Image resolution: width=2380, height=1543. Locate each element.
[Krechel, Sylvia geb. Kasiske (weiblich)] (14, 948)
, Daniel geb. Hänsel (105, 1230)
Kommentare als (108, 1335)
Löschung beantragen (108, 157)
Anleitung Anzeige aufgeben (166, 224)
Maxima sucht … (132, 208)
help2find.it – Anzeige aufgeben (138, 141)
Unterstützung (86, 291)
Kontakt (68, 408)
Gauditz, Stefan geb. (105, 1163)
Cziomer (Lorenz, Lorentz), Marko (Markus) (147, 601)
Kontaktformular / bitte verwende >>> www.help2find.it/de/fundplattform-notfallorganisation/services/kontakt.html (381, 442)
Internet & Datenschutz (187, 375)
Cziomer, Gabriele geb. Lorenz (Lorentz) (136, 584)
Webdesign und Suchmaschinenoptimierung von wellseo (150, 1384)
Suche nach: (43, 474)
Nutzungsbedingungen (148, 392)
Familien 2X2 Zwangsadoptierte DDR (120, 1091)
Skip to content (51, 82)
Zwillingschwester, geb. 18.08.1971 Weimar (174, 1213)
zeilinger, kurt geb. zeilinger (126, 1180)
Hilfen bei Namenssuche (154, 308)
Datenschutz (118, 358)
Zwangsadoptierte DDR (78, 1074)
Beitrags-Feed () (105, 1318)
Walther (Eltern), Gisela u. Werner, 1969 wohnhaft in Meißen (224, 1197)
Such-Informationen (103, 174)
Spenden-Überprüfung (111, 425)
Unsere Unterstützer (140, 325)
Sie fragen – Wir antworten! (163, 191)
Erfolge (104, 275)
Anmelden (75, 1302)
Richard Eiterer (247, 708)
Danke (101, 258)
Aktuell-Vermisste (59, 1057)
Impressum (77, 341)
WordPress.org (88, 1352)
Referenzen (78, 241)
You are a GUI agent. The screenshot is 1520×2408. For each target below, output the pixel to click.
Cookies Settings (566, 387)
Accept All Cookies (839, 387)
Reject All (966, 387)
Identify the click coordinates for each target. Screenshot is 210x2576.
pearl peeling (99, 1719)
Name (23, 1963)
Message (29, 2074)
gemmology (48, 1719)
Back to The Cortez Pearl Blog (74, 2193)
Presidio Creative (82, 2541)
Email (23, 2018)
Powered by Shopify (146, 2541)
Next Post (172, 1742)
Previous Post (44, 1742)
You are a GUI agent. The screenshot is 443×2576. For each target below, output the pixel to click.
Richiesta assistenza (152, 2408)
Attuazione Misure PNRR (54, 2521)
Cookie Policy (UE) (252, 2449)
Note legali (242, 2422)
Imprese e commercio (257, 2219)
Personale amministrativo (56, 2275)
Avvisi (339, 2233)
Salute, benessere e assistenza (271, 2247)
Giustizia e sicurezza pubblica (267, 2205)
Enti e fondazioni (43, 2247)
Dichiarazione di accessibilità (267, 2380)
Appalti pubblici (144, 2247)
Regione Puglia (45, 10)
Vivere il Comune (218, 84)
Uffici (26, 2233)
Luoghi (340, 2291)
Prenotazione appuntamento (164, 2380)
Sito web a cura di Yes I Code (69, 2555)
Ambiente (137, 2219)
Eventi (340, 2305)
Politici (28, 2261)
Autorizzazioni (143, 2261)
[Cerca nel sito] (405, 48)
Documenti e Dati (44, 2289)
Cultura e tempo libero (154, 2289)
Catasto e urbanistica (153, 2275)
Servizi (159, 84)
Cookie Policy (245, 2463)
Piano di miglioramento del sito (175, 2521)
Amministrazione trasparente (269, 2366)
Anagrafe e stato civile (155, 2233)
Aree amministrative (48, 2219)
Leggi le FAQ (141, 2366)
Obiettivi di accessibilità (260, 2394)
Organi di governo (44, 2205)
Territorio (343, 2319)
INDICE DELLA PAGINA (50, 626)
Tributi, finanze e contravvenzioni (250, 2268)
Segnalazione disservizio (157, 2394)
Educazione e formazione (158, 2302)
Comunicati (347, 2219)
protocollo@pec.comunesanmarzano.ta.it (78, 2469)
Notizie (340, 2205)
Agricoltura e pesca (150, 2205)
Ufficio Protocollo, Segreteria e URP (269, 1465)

- **THE PROBLEM**: Set down all of the entries again, keeping every line exactly as it is.

- **RESULT BELOW**:
Image resolution: width=2380, height=1543. Locate each element.
[Krechel, Sylvia geb. Kasiske (weiblich)] (14, 948)
, Daniel geb. Hänsel (105, 1230)
Kommentare als (108, 1335)
Löschung beantragen (108, 157)
Anleitung Anzeige aufgeben (166, 224)
Maxima sucht … (132, 208)
help2find.it – Anzeige aufgeben (138, 141)
Unterstützung (86, 291)
Kontakt (68, 408)
Gauditz, Stefan geb. (105, 1163)
Cziomer (Lorenz, Lorentz), Marko (Markus) (147, 601)
Kontaktformular / bitte verwende >>> www.help2find.it/de/fundplattform-notfallorganisation/services/kontakt.html (381, 442)
Internet & Datenschutz (187, 375)
Cziomer, Gabriele geb. Lorenz (Lorentz) (136, 584)
Webdesign und Suchmaschinenoptimierung von wellseo (150, 1384)
Suche nach: (43, 474)
Nutzungsbedingungen (148, 392)
Familien 2X2 Zwangsadoptierte DDR (120, 1091)
Skip to content (51, 82)
Zwillingschwester, geb. 18.08.1971 Weimar (174, 1213)
zeilinger, kurt geb. zeilinger (126, 1180)
Hilfen bei Namenssuche (154, 308)
Datenschutz (118, 358)
Zwangsadoptierte DDR (78, 1074)
Beitrags-Feed () (105, 1318)
Walther (Eltern), Gisela u. Werner, 1969 wohnhaft in Meißen (224, 1197)
Such-Informationen (103, 174)
Spenden-Überprüfung (111, 425)
Unsere Unterstützer (140, 325)
Sie fragen – Wir antworten! (163, 191)
Erfolge (104, 275)
Anmelden (75, 1302)
Richard Eiterer (247, 708)
Danke (101, 258)
Aktuell-Vermisste (59, 1057)
Impressum (77, 341)
WordPress.org (88, 1352)
Referenzen (78, 241)
You are a GUI agent. The screenshot is 1520×2408. For each target below, output the pixel to click.
Cookies Settings (566, 387)
Accept All Cookies (839, 387)
Reject All (966, 387)
Identify the click coordinates for each target. Screenshot is 210x2576.
pearl peeling (99, 1719)
Name (23, 1963)
Message (29, 2074)
gemmology (48, 1719)
Back to The Cortez Pearl Blog (74, 2193)
Presidio Creative (82, 2541)
Email (23, 2018)
Powered by Shopify (146, 2541)
Next Post (172, 1742)
Previous Post (44, 1742)
You are a GUI agent. The screenshot is 443×2576. For each target below, output the pixel to click.
Richiesta assistenza (152, 2408)
Attuazione Misure PNRR (54, 2521)
Cookie Policy (UE) (252, 2449)
Note legali (242, 2422)
Imprese e commercio (257, 2219)
Personale amministrativo (56, 2275)
Avvisi (339, 2233)
Salute, benessere e assistenza (271, 2247)
Giustizia e sicurezza pubblica (267, 2205)
Enti e fondazioni (43, 2247)
Dichiarazione di accessibilità (267, 2380)
Appalti pubblici (144, 2247)
Regione Puglia (45, 10)
Vivere il Comune (218, 84)
Uffici (26, 2233)
Luoghi (340, 2291)
Prenotazione appuntamento (164, 2380)
Sito web a cura di Yes I Code (69, 2555)
Ambiente (137, 2219)
Eventi (340, 2305)
Politici (28, 2261)
Autorizzazioni (143, 2261)
[Cerca nel sito] (405, 48)
Documenti e Dati (44, 2289)
Cultura e tempo libero (154, 2289)
Catasto e urbanistica (153, 2275)
Servizi (159, 84)
Cookie Policy (245, 2463)
Piano di miglioramento del sito (175, 2521)
Amministrazione trasparente (269, 2366)
Anagrafe e stato civile (155, 2233)
Aree amministrative (48, 2219)
Leggi le FAQ (141, 2366)
Obiettivi di accessibilità (260, 2394)
Organi di governo (44, 2205)
Territorio (343, 2319)
INDICE DELLA PAGINA (50, 626)
Tributi, finanze e contravvenzioni (250, 2268)
Segnalazione disservizio (157, 2394)
Educazione e formazione (158, 2302)
Comunicati (347, 2219)
protocollo@pec.comunesanmarzano.ta.it (78, 2469)
Notizie (340, 2205)
Agricoltura e pesca (150, 2205)
Ufficio Protocollo, Segreteria e URP (269, 1465)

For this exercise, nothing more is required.